*** SUPPLIED RECORDS ***

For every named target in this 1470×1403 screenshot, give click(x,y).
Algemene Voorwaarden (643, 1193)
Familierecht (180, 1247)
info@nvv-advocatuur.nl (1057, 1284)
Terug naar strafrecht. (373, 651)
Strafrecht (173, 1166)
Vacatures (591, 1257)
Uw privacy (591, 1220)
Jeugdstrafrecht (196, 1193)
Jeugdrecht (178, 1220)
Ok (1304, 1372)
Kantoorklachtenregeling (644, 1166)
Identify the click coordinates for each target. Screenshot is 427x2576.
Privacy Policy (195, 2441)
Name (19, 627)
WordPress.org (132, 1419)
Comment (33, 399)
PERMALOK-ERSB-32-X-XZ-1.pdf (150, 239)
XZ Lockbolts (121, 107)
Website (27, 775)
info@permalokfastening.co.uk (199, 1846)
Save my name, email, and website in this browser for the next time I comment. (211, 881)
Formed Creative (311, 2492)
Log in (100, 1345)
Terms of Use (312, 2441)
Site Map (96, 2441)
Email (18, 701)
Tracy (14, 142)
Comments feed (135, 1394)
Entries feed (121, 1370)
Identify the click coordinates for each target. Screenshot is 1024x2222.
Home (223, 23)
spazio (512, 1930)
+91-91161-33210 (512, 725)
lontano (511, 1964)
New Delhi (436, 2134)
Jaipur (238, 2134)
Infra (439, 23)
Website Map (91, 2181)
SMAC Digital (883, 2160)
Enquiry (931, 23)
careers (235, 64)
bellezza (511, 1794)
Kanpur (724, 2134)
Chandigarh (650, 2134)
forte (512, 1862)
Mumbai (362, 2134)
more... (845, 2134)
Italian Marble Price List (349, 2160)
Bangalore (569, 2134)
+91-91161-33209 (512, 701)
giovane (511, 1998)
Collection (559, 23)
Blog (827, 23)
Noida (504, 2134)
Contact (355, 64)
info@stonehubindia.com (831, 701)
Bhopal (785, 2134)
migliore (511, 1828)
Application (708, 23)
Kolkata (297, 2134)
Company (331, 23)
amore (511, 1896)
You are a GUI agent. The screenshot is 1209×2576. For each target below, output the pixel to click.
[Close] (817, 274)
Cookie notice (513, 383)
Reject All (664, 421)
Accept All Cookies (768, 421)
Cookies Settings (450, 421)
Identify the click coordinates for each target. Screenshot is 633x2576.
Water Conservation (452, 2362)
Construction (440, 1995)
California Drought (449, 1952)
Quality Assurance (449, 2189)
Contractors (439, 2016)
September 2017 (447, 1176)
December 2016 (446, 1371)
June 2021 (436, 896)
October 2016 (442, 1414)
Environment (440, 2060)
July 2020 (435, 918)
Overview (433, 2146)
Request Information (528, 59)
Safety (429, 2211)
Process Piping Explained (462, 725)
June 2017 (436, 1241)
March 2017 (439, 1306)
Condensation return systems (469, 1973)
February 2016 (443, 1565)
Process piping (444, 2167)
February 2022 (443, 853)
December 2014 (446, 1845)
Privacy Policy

***

## WHAT YOU ARE ASKED TO DO
Set down, unchanged, only those lines above that fall between the line with "PERMALOK-ERSB-32-X-XZ-1.pdf (150, 239)" and the line with "Terms of Use (312, 2441)", the two end lines included.

## RESPONSE TO THE EXERCISE
PERMALOK-ERSB-32-X-XZ-1.pdf (150, 239)
XZ Lockbolts (121, 107)
Website (27, 775)
info@permalokfastening.co.uk (199, 1846)
Save my name, email, and website in this browser for the next time I comment. (211, 881)
Formed Creative (311, 2492)
Log in (100, 1345)
Terms of Use (312, 2441)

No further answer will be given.